§ Problem to solve
Could you copy, exactly as written, every line from the first line of the records through the one containing "The height and width of the screenshot is (950, 738)."?

Data records
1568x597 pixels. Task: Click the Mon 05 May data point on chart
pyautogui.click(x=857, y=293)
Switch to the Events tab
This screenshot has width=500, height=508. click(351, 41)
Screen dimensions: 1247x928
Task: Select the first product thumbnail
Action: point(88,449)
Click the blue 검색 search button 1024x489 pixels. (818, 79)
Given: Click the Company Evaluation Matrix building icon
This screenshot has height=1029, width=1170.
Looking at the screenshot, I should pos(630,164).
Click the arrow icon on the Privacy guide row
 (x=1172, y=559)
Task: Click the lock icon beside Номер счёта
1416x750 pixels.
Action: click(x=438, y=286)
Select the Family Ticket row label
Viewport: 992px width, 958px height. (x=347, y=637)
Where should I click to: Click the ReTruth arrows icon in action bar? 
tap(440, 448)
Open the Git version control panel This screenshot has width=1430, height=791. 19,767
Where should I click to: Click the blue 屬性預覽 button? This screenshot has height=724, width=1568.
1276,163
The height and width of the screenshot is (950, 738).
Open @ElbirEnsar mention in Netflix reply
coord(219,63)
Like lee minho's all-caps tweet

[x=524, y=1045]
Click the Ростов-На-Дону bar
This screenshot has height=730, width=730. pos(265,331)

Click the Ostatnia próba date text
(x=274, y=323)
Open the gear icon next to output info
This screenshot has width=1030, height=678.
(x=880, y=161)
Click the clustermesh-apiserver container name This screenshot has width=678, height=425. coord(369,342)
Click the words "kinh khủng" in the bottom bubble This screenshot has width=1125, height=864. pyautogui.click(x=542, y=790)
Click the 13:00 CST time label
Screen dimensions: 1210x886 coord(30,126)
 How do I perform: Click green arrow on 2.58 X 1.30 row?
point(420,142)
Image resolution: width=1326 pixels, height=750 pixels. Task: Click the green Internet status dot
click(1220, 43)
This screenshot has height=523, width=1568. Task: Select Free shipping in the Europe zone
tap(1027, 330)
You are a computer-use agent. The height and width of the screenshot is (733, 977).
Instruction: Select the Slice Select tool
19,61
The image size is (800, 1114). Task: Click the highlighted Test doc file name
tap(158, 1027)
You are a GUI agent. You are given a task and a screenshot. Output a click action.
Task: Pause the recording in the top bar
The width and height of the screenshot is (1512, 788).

§ Output for this exercise
1568x597 pixels. Task: Click the Mon 05 May data point on chart
pyautogui.click(x=857, y=293)
Switch to the Events tab
This screenshot has width=500, height=508. click(351, 41)
Screen dimensions: 1247x928
Task: Select the first product thumbnail
Action: point(88,449)
Click the blue 검색 search button 1024x489 pixels. (818, 79)
Given: Click the Company Evaluation Matrix building icon
This screenshot has height=1029, width=1170.
Looking at the screenshot, I should pos(630,164).
Click the arrow icon on the Privacy guide row
 (x=1172, y=559)
Task: Click the lock icon beside Номер счёта
1416x750 pixels.
Action: click(x=438, y=286)
Select the Family Ticket row label
Viewport: 992px width, 958px height. (x=347, y=637)
Where should I click to: Click the ReTruth arrows icon in action bar? 
tap(440, 448)
Open the Git version control panel This screenshot has width=1430, height=791. 19,767
Where should I click to: Click the blue 屬性預覽 button? This screenshot has height=724, width=1568.
1276,163
The height and width of the screenshot is (950, 738).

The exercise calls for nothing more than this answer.